En estos días también he dibujado... un poco... Elegir una postura dificil como modelo y tener pocos tonos en la mano es un desafio que independientemente del resultado te dejan una sensación de cuota de esfuerzo cumplida. He leido, también un poco. He visto planetas y cúmulos abiertos a traves del telescopio y me he mojado los pies en el mar... también un poco. Eso tiene este lugar, que con un poco quedas inmensamente satisfecho.

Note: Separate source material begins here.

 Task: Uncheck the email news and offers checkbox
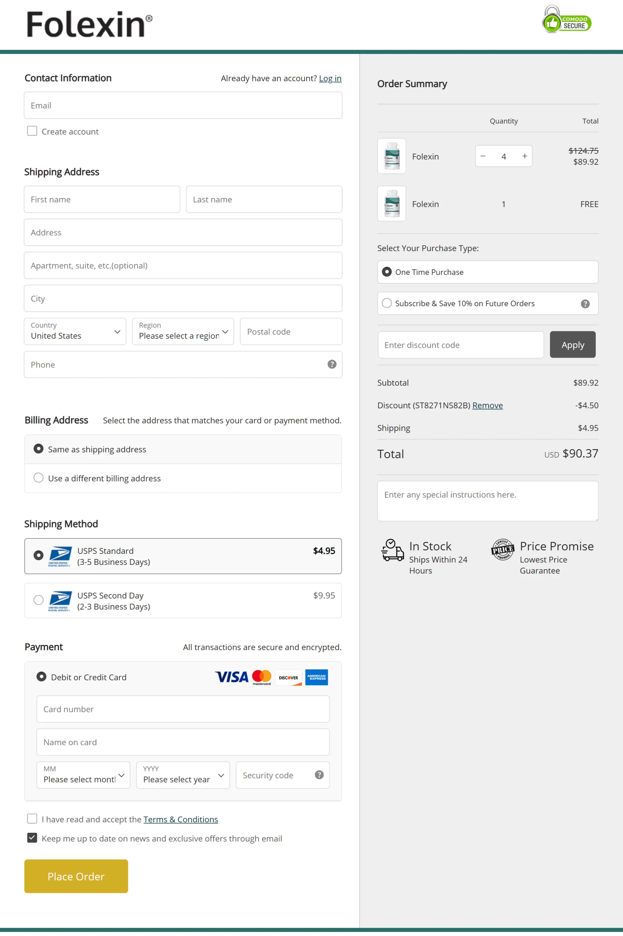coord(32,838)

Al llegar sin planearlo a un lugar sacado de un cuento de Miyazaki, con Maggy nos preguntábamos como se sentiría una persona que vive en en Quintay si fuera repentinamente puesta en medio de la vorágine de una ciudad como Santiago. Pensábamos si será lo mismo que piensa un habitante de un pais del primer mundo respecto a Chile. Como sea, Santiago es una gran urbe. Jamás está presente esa sensasión de soledad, de aislamiento, que algunos asusta y a otros atrae como un sueño por conquistar.

En un lugar de imensa belleza donde se respira la tristeza de miles de almas cetáceas que sucumbieron ante la necesidad industrial del ser humano.

Mi hermosa amiga, junto a la tumba donde nunca se sintió más vivo el poeta, sentimos que ninguna palabra fue necesaria y el silencio fue dulce.
Gracias amiga por compartir estos dias tranquilos y familiares conmigo. Gracias por esperar a Saturno en la noche y dejarme ver tu cara al descubrilo. Gracias por cruzarte en mi orbita.